Particular “transforms” (symmetric encryption algorithms, MACs, and so on) specify exactly how SKEYID_a,
SKEYID_e, and SKEYID_d is to be used. For example, the specification for single-key DES uses at minimum the
first 8 bytes of the PRF, forcing the parity bits to appropriate values, throwing away any bytes which would give rise
to the known weak or semi-weak keys. (There are only 16 out of 2^56 such keys, so this isn’t likely to occur in
practice!) The Triple-DES definition uses at least 24 bytes of the prf output, and the prf definition “stretches” its
initial result by repeated application to produce as many bytes as are needed.
Phase 2: “Quick Mode”
Now that we have an ISAKMP SA to define a secure key-management channel, doing algorithm and key agreement
for client SAs such as AH and ESPis cheap and easy (relatively speaking). As example, this is how you get 4 SAs
(one for each direction of an AH + ESP pair) - see RFC2409 p.19:
HDR*{HASH(1), SA0, SA1, Ni}
-->
As before, HDR*{} means that all further material is encrypted (under SKEYID_e, remember?). SA0, SA1, etc. are
“proposals” for client SAs for the AH and ESP transforms – each one is a preference-ordered list of possible algorithm
combinations. Ni is a new initiator nonce. HASH(1) = prf( SKEYID_a, M-ID | SA0 | SA1 | Ni ); see how SKEYID_a is
the MAC key. M-ID is the unique message-ID from HDR.

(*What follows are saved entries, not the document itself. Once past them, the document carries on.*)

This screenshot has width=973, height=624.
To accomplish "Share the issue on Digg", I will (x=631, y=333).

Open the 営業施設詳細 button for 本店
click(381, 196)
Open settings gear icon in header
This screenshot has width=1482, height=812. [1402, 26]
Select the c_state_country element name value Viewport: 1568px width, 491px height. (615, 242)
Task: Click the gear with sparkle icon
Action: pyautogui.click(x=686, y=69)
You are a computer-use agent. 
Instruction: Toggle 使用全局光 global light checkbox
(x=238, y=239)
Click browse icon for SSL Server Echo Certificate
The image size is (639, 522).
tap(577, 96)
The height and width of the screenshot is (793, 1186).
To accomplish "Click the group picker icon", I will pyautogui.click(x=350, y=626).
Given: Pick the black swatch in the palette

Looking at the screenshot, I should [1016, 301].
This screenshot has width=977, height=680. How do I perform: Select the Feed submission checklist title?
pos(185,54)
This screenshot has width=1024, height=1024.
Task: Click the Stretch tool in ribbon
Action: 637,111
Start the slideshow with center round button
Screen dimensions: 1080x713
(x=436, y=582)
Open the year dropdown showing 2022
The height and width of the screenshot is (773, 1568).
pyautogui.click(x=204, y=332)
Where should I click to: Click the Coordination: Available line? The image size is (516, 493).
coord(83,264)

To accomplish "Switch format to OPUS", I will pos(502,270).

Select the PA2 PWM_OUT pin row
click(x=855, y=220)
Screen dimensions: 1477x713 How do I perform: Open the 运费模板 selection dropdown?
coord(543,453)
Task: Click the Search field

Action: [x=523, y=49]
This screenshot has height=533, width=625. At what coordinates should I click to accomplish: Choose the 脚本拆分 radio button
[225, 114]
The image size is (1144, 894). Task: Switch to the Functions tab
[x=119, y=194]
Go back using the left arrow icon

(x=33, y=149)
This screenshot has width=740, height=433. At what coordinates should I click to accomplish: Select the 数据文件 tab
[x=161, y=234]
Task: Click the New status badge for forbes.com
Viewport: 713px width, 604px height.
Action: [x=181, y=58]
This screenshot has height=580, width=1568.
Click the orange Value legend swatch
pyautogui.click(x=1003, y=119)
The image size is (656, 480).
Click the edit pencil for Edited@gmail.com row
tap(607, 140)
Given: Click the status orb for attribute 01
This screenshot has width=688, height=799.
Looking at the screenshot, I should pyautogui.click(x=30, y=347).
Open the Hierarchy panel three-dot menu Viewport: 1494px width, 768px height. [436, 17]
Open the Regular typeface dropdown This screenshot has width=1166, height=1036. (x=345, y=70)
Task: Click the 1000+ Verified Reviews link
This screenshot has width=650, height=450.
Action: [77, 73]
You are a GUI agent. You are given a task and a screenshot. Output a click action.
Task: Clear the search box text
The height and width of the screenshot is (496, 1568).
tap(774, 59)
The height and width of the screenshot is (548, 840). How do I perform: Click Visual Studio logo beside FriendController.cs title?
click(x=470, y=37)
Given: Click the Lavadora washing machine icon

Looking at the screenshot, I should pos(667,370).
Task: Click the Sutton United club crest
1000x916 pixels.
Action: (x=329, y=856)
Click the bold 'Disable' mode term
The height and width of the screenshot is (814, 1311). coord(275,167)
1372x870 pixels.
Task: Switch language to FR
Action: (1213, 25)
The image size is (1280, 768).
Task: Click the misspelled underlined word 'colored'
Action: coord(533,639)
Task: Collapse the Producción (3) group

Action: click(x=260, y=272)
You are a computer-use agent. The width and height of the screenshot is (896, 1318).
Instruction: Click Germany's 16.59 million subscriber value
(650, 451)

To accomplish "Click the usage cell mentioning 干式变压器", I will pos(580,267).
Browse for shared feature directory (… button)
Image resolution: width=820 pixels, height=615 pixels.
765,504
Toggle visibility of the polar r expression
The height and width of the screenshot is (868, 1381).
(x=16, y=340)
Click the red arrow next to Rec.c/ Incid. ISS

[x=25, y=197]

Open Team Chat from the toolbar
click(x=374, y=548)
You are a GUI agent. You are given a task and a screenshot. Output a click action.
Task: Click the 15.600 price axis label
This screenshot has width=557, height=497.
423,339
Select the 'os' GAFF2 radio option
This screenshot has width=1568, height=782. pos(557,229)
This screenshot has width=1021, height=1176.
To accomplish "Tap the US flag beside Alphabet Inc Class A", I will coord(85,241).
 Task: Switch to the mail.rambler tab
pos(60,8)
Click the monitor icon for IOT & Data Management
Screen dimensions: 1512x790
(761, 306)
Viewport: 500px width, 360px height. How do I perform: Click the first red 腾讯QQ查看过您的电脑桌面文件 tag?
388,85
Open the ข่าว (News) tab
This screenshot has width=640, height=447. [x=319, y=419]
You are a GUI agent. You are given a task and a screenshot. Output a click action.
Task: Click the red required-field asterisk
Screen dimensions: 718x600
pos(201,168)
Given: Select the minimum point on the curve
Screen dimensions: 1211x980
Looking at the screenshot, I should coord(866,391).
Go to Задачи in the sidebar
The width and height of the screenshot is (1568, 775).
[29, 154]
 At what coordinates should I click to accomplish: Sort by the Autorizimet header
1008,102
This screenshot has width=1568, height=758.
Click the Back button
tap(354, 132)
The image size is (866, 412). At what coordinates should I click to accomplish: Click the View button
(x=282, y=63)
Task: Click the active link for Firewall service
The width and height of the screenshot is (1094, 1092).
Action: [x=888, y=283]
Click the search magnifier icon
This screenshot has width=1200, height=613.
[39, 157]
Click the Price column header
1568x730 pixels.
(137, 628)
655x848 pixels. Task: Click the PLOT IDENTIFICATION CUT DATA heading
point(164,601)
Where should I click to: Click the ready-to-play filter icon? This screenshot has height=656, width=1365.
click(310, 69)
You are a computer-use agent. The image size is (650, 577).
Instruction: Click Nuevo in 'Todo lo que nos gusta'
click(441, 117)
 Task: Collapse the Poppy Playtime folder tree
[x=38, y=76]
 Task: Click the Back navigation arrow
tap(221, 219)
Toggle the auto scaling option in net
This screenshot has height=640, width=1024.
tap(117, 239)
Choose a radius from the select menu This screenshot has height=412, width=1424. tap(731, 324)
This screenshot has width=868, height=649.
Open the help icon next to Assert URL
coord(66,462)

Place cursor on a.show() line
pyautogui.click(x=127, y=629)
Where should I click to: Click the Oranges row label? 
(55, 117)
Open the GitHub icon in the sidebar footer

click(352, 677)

<-- HDR*{HASH(2), SA0, SA1, Nr}
Back come single algorithm choices for each SA, and a new responder nonce Nr. HASH(2) is similar to HASH(1):
HASH(2) = prf( SKEYID_a, M-ID | Ni | SA0 | SA1 | Nr ); it has Ni added as a liveness proof.
HDR*{HASH(3}
-->
This is a simple acknowledgement that the responder’s message has been received;
HASH(3) = prf(SKEYID_a, “0” | M-ID | Ni | Nr )
Now key material for each IPSec SA is defined as follows:
KEYMAT = prf( SKEYID_d, protocol | SPI | Ni | Nr )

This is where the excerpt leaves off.